Highlights of the programme in the Nave included a performance of Vivaldi's four-seasons by former Young Musician of the Year Nicola Benedetti; The three-year-old Festival Chorus performed an evening of a cappella music.

==Lichfield Literature==
October 2006 saw the First Lichfield Literature Weekend, a spin-off from the summer Festival. 3 days of talks from authors including John Carey, David Crystal and Robert Hutchinson took place in the city's George Hotel. The Literature Weekend was soon established as an annual fixture in the city's calendar. A minor re-branding exercise saw the event renamed simply Lichfield Literature in 2009. A change motivated in no small part by the expansion in scope which saw events held at multiple venues around the city and running for four days. The 2010 event encompassed a week for the first time and included talks from comedian Jo Brand, Labour politicians Tony Benn and Roy Hattersley, actor Ron Moody and the team behind the BBC's smash-hit adaptation of Elizabeth Gaskell's Cranford Novels.

==Out-of-Town events==
The first instance of a local church being used as a concert venue for the Lichfield Festival occurred in 1992, when St. John's Hospital Chapel in Lichfield and St. Matthew's Hospital Chapel in Burntwood were added to the roster.

From 1997–2007 the events in Lichfield were augmented by concerts in churches around Staffordshire, with the aim to provide exposure to the arts for as wide an audience as possible under the Lichfield Festival banner. It was then and remains policy to avoid, as much as possible, repetition of venues, and performances have taken place in Yoxall, Alrewas, Hawksyard, Hoar Cross, amongst many others.

From 2008 the country church series was relabelled as FEAST (Festival Events Around Staffordshire), with the scope for venues, beyond churches and beyond the traditional understanding of what a venue can be, to be brought into the Festival fold.
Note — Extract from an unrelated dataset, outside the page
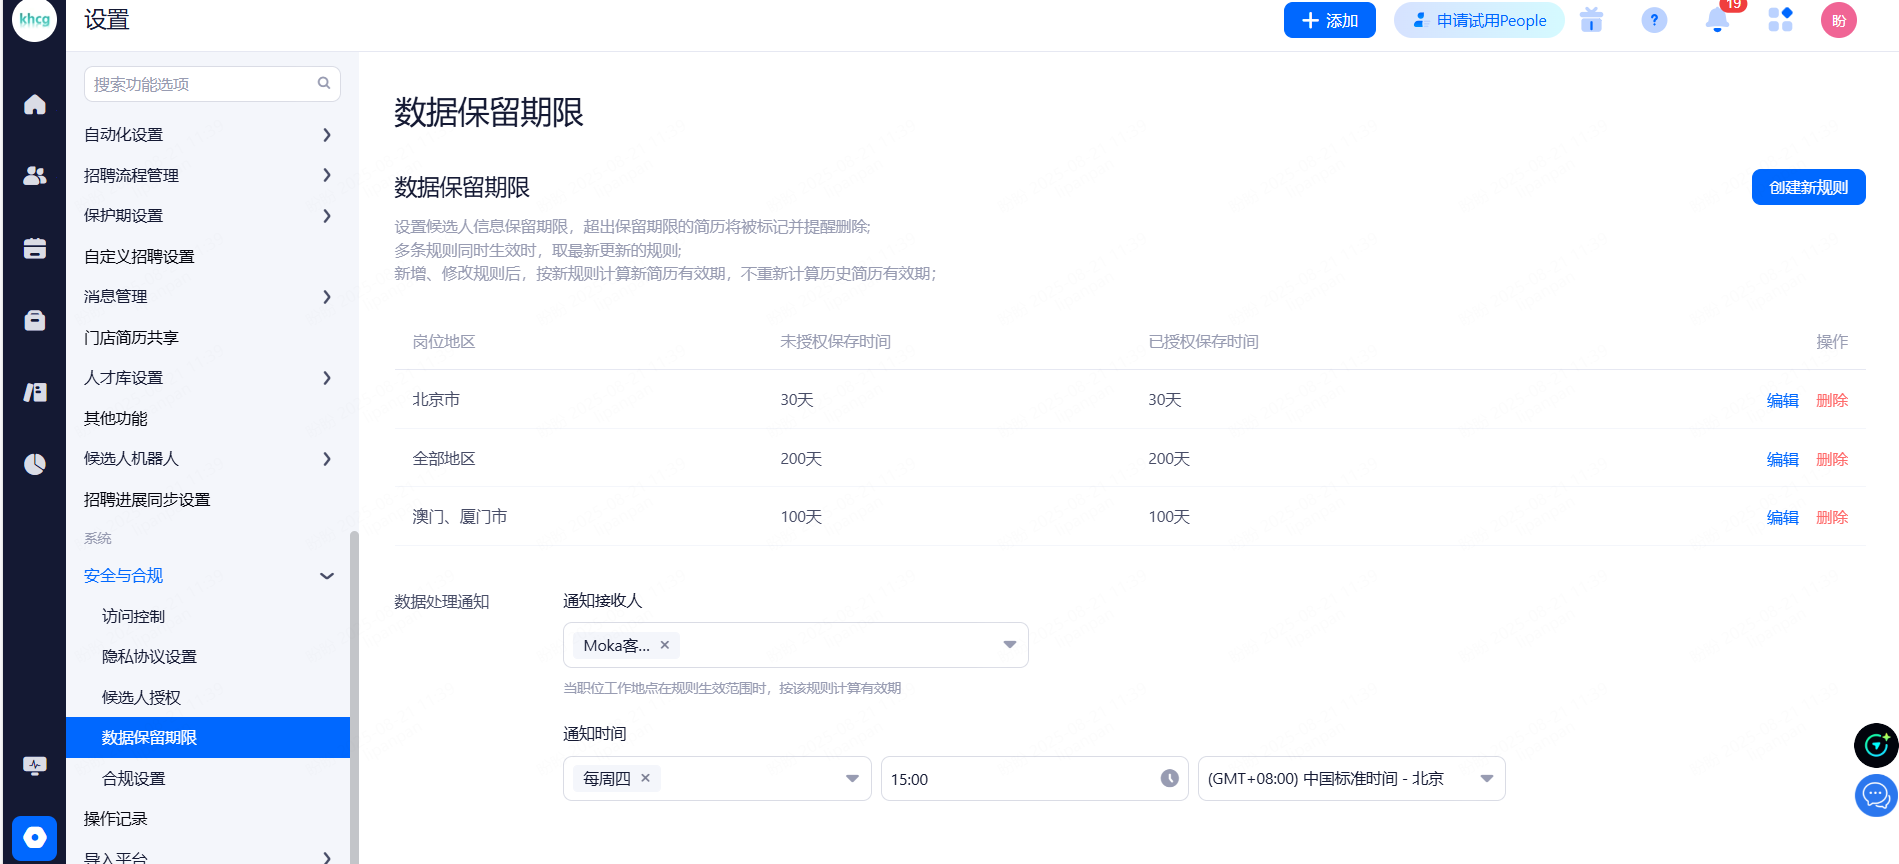The height and width of the screenshot is (864, 1899).
Task: Click the 创建新规则 button
Action: (x=1808, y=187)
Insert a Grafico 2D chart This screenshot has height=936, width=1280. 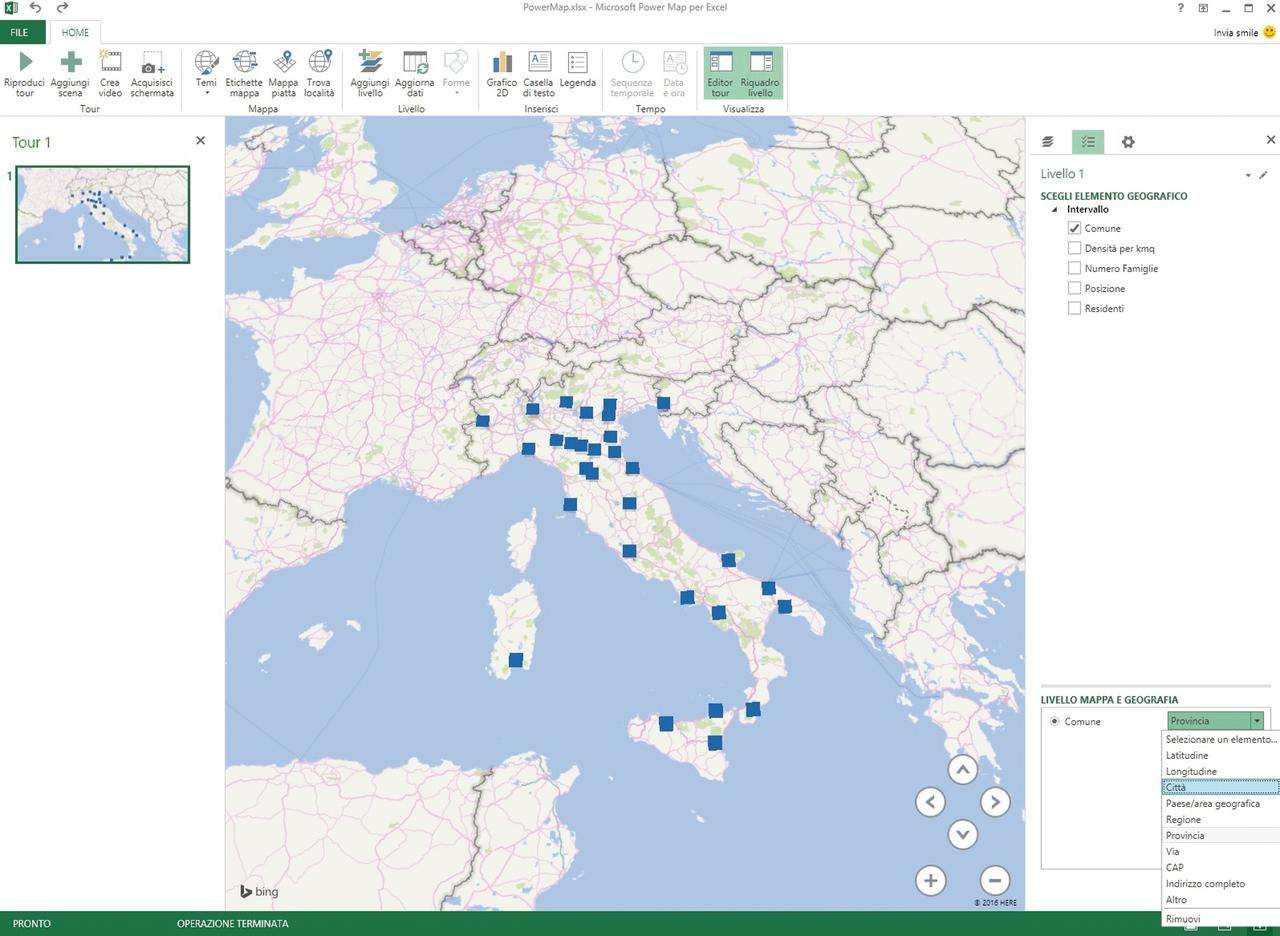502,63

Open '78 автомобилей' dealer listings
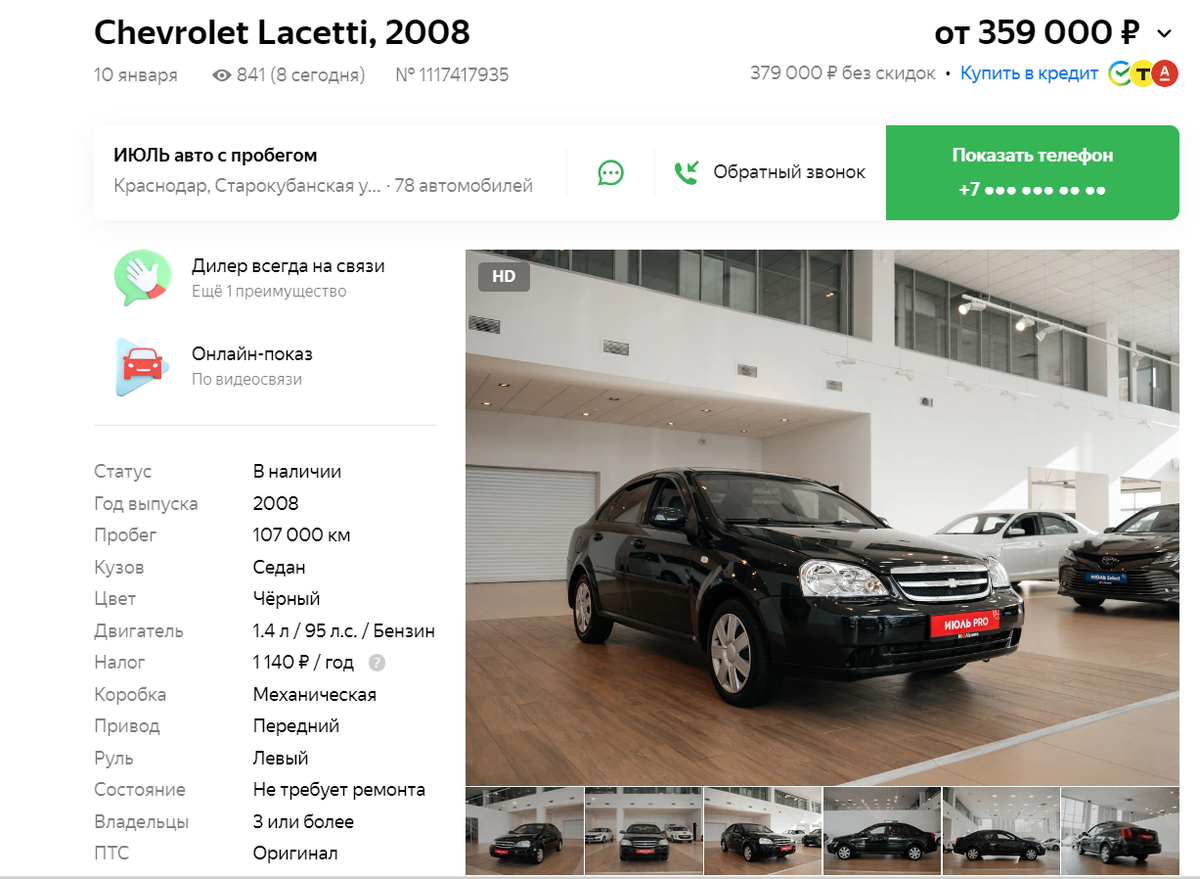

Other events take place annually at Swinfen Hall Hotel, and within the city St Michael's church and St Chad's church are now regular venues. These events have tended to have a healthy bias towards chamber music and smaller recitals.

==Festival market==
In 1995 the Festival organised the first Medieval Market, taking place in the Cathedral Close. Conceived originally as a one-off which coincided with the wider celebrations of the Cathedral's 800th anniversary, it proved successful – attracting up to 30,000 visitors – that it became an annual fixture. In 2009 the Market took on a Georgian theme, in recognition of the tercentenary of the birth of Lichfield-born Samuel Johnson. 2010 saw the launch of the first, theme-free 'Festival Market', a showcase of arts and crafts across the region.

==Education==
Each year Lichfield schools participate in education projects, culminating in a performance in Lichfield Cathedral. Previous projects have included a Gamelan orchestra; cellist Matthew Barley's Between the Notes; Numerous workshops on everything from drama to close-harmony singing, amongst a huge range of other projects.

==Volunteers==
Beyond a small core team the Festival is staffed almost entirely by volunteers. In 2010 the age range of the volunteers was from 15 to 82. T-shirts became the standard uniform for all volunteers from 2009.

==Fireworks==
Since its inception the Festival has been closed with a firework display, attracting up to 10,000 attendees. For the first two decades or so these were held with the spectators arrayed around Stowe Pool. Health and Safety concerns from nearby residents forced a switch to Beacon Park in the early 2000s, but the fireworks display was discontinued in 2012.